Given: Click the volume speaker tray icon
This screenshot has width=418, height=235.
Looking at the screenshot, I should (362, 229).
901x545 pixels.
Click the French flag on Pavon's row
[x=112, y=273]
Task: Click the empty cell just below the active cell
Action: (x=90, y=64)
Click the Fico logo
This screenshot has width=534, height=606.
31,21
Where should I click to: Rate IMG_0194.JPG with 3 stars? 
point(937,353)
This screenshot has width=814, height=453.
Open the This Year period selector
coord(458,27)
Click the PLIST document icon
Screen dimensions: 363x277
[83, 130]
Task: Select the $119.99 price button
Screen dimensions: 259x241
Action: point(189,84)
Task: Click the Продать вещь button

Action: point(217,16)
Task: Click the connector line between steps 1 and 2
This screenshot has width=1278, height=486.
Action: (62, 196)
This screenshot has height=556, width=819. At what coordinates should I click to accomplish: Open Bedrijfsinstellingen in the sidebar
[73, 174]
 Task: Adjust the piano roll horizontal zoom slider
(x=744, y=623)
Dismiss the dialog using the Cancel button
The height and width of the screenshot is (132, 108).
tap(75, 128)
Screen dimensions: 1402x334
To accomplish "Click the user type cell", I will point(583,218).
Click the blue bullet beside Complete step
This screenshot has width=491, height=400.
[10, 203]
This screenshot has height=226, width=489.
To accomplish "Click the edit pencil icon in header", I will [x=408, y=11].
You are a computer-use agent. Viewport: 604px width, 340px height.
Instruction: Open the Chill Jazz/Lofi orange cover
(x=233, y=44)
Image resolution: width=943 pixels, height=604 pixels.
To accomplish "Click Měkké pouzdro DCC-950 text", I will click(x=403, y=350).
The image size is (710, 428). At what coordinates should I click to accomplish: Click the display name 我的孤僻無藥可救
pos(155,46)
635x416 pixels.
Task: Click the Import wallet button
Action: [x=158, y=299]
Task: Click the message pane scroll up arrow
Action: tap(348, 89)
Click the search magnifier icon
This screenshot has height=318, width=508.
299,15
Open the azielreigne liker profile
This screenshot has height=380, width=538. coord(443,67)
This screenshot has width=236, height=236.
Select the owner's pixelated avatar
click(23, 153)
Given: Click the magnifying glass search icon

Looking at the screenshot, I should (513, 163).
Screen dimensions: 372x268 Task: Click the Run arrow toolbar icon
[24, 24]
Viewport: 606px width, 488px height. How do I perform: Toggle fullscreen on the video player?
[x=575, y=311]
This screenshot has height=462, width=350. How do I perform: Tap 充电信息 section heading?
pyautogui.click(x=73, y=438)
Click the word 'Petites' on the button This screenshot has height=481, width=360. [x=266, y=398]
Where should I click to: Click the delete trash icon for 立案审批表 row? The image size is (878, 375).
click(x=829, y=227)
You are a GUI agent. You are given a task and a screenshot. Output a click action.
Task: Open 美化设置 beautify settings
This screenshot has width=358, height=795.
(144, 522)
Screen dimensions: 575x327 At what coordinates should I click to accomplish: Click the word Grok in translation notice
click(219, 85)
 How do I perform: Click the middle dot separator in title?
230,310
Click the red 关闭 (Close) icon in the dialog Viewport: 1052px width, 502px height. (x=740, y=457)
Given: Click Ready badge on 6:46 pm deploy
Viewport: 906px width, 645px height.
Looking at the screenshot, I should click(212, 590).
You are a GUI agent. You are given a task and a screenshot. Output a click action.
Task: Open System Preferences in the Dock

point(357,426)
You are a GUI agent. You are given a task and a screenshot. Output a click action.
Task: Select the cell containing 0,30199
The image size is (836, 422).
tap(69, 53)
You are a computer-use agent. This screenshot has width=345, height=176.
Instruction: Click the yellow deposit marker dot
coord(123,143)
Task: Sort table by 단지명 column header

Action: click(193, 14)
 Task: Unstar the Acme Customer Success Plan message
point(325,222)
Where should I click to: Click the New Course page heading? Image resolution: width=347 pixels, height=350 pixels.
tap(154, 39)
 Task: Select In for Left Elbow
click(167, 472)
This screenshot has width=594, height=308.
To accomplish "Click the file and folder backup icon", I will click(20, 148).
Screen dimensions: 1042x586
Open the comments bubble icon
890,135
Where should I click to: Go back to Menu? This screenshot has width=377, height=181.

• • • • •

§ Work to be completed: Retype the whole of the listing. Nothing may be altered or omitted.

§ Response area:
Given: Click the volume speaker tray icon
This screenshot has width=418, height=235.
Looking at the screenshot, I should (362, 229).
901x545 pixels.
Click the French flag on Pavon's row
[x=112, y=273]
Task: Click the empty cell just below the active cell
Action: (x=90, y=64)
Click the Fico logo
This screenshot has width=534, height=606.
31,21
Where should I click to: Rate IMG_0194.JPG with 3 stars? 
point(937,353)
This screenshot has width=814, height=453.
Open the This Year period selector
coord(458,27)
Click the PLIST document icon
Screen dimensions: 363x277
[83, 130]
Task: Select the $119.99 price button
Screen dimensions: 259x241
Action: point(189,84)
Task: Click the Продать вещь button

Action: point(217,16)
Task: Click the connector line between steps 1 and 2
This screenshot has width=1278, height=486.
Action: (62, 196)
This screenshot has height=556, width=819. At what coordinates should I click to accomplish: Open Bedrijfsinstellingen in the sidebar
[73, 174]
 Task: Adjust the piano roll horizontal zoom slider
(x=744, y=623)
Dismiss the dialog using the Cancel button
The height and width of the screenshot is (132, 108).
tap(75, 128)
Screen dimensions: 1402x334
To accomplish "Click the user type cell", I will point(583,218).
Click the blue bullet beside Complete step
This screenshot has width=491, height=400.
[10, 203]
This screenshot has height=226, width=489.
To accomplish "Click the edit pencil icon in header", I will [x=408, y=11].
You are a computer-use agent. Viewport: 604px width, 340px height.
Instruction: Open the Chill Jazz/Lofi orange cover
(x=233, y=44)
Image resolution: width=943 pixels, height=604 pixels.
To accomplish "Click Měkké pouzdro DCC-950 text", I will click(x=403, y=350).
The image size is (710, 428). At what coordinates should I click to accomplish: Click the display name 我的孤僻無藥可救
pos(155,46)
635x416 pixels.
Task: Click the Import wallet button
Action: [x=158, y=299]
Task: Click the message pane scroll up arrow
Action: tap(348, 89)
Click the search magnifier icon
This screenshot has height=318, width=508.
299,15
Open the azielreigne liker profile
This screenshot has height=380, width=538. coord(443,67)
This screenshot has width=236, height=236.
Select the owner's pixelated avatar
click(23, 153)
Given: Click the magnifying glass search icon

Looking at the screenshot, I should (513, 163).
Screen dimensions: 372x268 Task: Click the Run arrow toolbar icon
[24, 24]
Viewport: 606px width, 488px height. How do I perform: Toggle fullscreen on the video player?
[x=575, y=311]
This screenshot has height=462, width=350. How do I perform: Tap 充电信息 section heading?
pyautogui.click(x=73, y=438)
Click the word 'Petites' on the button This screenshot has height=481, width=360. [x=266, y=398]
Where should I click to: Click the delete trash icon for 立案审批表 row? The image size is (878, 375).
click(x=829, y=227)
You are a GUI agent. You are given a task and a screenshot. Output a click action.
Task: Open 美化设置 beautify settings
This screenshot has width=358, height=795.
(144, 522)
Screen dimensions: 575x327 At what coordinates should I click to accomplish: Click the word Grok in translation notice
click(219, 85)
 How do I perform: Click the middle dot separator in title?
230,310
Click the red 关闭 (Close) icon in the dialog Viewport: 1052px width, 502px height. (x=740, y=457)
Given: Click Ready badge on 6:46 pm deploy
Viewport: 906px width, 645px height.
Looking at the screenshot, I should click(212, 590).
You are a GUI agent. You are given a task and a screenshot. Output a click action.
Task: Open System Preferences in the Dock

point(357,426)
You are a GUI agent. You are given a task and a screenshot. Output a click action.
Task: Select the cell containing 0,30199
The image size is (836, 422).
tap(69, 53)
You are a computer-use agent. This screenshot has width=345, height=176.
Instruction: Click the yellow deposit marker dot
coord(123,143)
Task: Sort table by 단지명 column header

Action: click(193, 14)
 Task: Unstar the Acme Customer Success Plan message
point(325,222)
Where should I click to: Click the New Course page heading? Image resolution: width=347 pixels, height=350 pixels.
tap(154, 39)
 Task: Select In for Left Elbow
click(167, 472)
This screenshot has width=594, height=308.
To accomplish "Click the file and folder backup icon", I will click(20, 148).
Screen dimensions: 1042x586
Open the comments bubble icon
890,135
Where should I click to: Go back to Menu? This screenshot has width=377, height=181.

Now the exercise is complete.